日本人女性における妊娠糖尿病と妊娠期抑うつ傾向との関係に関する研究
妊娠糖尿病と周産期うつ病は周産期にみられる主要な合併症で、世界的に増加傾向にあります。日本においても、妊娠糖尿病は妊娠期の最も多い母体疾患となっています。また、うつ病も周産期に高率に発症する疾患です。2013年頃までは産褥期に発症する産後うつ病が注目されていましたが、近年では妊娠期のうつ病が産後うつ病の最も大きなリスク要因であるといわれ、妊娠期を含む抑うつ傾向を把握する重要性が認識されています。妊娠糖尿病と周産期うつ病・抑うつ傾向が併存した場合には、妊娠高血圧症候群や早産等の発症率が高くなることが報告されています。さらに両疾患ともに、母と子の健康に短期的・長期的に重大な影響を及ぼすことが明らかになっています。
一般的な糖尿病とうつ病は併存疾患であり双方向性の関係があるといわれています。海外では既に周産期に起きる妊娠糖尿病と周産期抑うつ傾向との関係が調査されていますが、その結果には一貫性がありません。結果に一貫性がない理由として国による診断基準の違いや人種の違い、経済状況・社会支援の状況の違いが影響していると言われています。これまでに日本人女性を対象とした妊娠糖尿病と抑うつ傾向との関係は調査されていません。

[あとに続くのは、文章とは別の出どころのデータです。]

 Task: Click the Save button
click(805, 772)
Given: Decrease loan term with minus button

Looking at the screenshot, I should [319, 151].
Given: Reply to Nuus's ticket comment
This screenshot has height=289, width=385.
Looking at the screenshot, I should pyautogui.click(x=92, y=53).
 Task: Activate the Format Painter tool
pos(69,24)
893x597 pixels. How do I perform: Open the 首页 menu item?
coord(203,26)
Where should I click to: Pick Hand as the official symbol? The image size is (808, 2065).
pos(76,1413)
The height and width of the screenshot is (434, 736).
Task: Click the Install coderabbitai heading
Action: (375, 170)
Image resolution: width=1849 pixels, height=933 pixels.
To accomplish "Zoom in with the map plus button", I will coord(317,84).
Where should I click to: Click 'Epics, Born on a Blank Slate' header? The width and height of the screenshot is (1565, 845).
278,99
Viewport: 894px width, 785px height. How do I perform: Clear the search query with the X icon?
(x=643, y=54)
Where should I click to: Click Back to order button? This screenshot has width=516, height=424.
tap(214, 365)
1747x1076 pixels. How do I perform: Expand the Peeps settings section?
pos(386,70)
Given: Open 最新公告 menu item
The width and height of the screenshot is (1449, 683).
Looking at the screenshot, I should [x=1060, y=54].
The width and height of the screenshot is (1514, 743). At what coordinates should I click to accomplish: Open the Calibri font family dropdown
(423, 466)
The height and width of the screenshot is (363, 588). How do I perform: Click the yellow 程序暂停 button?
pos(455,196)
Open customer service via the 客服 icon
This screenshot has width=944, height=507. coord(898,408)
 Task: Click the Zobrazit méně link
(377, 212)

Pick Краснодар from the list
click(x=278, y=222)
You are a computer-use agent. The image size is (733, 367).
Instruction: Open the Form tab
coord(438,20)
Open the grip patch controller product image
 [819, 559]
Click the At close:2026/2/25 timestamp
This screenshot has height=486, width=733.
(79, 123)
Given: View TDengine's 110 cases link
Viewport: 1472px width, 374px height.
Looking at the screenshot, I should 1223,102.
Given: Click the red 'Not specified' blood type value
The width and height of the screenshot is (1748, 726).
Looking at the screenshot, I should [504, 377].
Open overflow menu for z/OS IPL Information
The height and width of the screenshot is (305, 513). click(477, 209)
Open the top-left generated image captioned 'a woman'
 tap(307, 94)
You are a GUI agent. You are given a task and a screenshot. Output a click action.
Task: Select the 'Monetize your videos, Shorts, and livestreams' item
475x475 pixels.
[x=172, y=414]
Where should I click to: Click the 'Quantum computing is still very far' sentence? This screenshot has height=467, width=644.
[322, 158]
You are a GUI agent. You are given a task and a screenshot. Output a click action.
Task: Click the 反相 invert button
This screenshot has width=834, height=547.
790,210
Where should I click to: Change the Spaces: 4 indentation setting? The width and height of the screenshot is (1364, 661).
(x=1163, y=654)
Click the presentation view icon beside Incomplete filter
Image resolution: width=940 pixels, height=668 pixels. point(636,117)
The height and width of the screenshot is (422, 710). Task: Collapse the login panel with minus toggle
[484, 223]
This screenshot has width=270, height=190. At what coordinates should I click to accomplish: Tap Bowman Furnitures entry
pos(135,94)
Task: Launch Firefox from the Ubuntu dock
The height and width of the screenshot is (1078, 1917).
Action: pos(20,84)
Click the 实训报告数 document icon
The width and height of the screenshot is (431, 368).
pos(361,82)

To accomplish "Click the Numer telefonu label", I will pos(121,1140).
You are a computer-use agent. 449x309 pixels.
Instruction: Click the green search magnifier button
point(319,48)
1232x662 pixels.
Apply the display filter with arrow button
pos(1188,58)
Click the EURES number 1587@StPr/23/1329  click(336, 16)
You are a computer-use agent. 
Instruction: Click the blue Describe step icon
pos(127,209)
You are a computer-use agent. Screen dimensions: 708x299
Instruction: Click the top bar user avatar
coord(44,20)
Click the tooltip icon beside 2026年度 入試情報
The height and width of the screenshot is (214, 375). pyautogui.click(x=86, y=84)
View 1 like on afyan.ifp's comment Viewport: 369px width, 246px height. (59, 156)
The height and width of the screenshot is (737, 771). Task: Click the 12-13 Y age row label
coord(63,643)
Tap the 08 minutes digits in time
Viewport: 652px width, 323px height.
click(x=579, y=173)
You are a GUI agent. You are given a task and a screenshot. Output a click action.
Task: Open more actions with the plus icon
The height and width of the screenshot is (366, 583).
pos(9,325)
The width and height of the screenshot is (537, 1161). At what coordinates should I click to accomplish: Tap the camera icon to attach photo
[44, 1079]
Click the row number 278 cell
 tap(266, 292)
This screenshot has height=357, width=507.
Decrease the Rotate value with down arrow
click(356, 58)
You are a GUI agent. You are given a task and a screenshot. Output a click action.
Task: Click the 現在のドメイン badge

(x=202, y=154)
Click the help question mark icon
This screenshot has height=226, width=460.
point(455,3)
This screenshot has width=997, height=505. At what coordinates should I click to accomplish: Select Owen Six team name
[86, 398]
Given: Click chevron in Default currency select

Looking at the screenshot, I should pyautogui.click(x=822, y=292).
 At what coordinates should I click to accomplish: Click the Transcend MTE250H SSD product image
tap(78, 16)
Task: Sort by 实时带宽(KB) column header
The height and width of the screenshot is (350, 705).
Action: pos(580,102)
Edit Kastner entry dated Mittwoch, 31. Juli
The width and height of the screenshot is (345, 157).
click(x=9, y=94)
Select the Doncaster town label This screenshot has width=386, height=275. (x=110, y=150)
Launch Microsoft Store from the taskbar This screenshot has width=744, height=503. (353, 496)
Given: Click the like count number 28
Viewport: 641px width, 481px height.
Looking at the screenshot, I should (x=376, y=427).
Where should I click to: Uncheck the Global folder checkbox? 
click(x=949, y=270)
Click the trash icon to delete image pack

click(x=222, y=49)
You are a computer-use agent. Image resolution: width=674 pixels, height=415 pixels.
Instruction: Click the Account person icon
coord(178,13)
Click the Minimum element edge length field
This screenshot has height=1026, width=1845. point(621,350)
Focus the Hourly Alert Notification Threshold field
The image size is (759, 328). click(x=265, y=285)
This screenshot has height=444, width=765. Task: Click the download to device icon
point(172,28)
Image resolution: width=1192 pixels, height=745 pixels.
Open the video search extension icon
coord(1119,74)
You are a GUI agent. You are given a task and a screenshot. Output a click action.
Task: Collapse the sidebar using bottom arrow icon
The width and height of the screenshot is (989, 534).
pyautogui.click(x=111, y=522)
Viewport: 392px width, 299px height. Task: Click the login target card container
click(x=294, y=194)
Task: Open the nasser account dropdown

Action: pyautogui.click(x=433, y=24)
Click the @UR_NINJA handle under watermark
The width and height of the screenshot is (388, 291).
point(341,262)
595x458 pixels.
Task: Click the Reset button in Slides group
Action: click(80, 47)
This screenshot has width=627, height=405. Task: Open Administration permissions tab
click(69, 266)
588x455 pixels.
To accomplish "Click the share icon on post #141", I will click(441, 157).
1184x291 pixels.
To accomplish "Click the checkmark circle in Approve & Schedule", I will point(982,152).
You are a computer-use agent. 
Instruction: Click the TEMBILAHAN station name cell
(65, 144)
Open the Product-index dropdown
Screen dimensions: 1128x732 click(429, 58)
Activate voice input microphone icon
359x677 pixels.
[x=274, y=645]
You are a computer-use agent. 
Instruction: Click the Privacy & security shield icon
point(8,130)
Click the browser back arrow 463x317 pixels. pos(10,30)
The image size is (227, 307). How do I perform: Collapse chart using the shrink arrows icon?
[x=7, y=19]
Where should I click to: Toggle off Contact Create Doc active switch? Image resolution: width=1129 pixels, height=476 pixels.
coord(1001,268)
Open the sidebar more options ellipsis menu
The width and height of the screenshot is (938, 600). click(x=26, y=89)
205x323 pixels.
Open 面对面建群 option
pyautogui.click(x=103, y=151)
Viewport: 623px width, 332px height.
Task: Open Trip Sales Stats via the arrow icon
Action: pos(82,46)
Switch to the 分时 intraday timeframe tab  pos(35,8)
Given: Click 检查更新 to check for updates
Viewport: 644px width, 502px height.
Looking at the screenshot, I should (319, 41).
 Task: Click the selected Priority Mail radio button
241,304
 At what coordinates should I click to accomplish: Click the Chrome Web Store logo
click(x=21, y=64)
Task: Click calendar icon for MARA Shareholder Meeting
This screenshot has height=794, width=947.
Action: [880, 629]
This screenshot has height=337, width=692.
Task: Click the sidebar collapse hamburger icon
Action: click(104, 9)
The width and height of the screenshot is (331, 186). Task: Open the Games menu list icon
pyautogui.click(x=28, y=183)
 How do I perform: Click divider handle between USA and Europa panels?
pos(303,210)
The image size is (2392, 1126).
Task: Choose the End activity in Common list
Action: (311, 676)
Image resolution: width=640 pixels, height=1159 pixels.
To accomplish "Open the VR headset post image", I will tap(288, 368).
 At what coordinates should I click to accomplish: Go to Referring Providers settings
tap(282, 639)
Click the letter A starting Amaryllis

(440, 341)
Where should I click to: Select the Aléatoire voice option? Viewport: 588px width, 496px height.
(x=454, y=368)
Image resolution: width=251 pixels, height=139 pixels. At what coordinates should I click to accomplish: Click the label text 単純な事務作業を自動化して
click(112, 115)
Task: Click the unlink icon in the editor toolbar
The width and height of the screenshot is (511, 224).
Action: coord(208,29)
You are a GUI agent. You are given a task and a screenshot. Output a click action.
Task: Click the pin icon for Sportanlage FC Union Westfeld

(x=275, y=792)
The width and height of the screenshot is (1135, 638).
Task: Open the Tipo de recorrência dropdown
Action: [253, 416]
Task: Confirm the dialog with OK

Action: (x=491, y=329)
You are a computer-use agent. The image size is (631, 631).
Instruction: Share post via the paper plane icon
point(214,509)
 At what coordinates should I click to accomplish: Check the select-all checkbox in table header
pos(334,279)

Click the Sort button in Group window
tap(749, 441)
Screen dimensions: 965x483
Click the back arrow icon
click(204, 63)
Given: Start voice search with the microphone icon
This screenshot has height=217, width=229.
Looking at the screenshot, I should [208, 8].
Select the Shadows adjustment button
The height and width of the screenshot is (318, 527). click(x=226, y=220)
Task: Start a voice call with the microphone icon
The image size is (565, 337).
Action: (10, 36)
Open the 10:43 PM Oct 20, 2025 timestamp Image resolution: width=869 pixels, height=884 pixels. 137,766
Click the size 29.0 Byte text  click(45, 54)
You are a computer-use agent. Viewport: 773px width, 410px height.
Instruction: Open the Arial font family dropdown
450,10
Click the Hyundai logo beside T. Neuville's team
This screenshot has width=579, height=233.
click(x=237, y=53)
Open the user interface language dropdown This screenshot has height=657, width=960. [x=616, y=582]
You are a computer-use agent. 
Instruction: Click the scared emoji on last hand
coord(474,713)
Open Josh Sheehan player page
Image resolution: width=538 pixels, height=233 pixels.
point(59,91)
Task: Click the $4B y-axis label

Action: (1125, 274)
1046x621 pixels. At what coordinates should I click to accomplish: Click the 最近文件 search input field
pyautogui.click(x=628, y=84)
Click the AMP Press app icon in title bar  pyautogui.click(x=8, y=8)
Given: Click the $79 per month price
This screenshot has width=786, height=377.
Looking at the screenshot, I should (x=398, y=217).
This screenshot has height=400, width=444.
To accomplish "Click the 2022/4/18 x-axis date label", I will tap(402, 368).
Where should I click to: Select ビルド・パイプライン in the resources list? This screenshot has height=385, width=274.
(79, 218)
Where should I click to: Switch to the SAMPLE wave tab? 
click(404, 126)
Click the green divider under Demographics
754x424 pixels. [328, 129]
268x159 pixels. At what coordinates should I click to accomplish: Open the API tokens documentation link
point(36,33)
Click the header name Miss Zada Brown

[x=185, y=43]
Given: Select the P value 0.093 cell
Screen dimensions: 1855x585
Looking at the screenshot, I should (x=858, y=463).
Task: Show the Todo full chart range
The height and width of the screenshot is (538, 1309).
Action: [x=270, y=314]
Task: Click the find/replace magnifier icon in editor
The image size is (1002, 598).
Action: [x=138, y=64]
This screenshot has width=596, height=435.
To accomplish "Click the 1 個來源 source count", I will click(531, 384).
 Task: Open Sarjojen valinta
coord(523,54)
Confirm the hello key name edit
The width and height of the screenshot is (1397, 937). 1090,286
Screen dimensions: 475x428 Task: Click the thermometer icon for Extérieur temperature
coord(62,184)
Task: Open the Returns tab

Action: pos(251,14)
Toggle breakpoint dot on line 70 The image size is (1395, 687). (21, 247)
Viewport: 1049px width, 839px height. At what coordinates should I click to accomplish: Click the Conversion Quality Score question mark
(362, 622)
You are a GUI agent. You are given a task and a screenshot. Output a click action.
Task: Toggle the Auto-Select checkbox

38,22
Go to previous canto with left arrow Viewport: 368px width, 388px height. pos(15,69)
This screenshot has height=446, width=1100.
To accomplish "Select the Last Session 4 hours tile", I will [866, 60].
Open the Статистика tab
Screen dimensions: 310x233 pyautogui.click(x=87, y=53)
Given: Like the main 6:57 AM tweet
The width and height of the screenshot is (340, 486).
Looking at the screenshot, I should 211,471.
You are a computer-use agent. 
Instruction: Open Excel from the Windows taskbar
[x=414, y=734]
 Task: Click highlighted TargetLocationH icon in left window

そこで本研究では、日本人において妊娠糖尿病と周産期抑うつ傾向との関係を調査し両疾患の関係を明らかにします。なお、今回は妊娠期のうつ病が産後うつ病の最も大きなリスク要因であることを踏まえ妊娠期に焦点を当て調査を行います。また、妊婦健康診査を受診している妊婦を対象に妊娠期に3回アンケート調査を行います。
研究のイメージ図
期待される効果
- 妊娠糖尿病になりやすい人の予測や早期発見に結び付く可能性があります。
- 周産期に抑うつ傾向になりやすい人の予測や早期発見に結び付く可能性があります。
- 妊娠糖尿病や抑うつ傾向に関して妊婦に行われる保健指導の内容検討に貢献できます。
主任研究者
戸津有美子(国立国際医療研究センター 国立看護大学校 成育看護学 助産学)
日本は、妊産婦死亡率が世界の中で最も低い国と言われていますが、妊産褥婦の自殺率は高いといわれています。また、出産年齢の上昇に伴い、なんらの合併症を有する妊婦は増加傾向にあるといわれています。女性の心身の健康は、女性だけではなく子どもや家族にも影響を及ぼします。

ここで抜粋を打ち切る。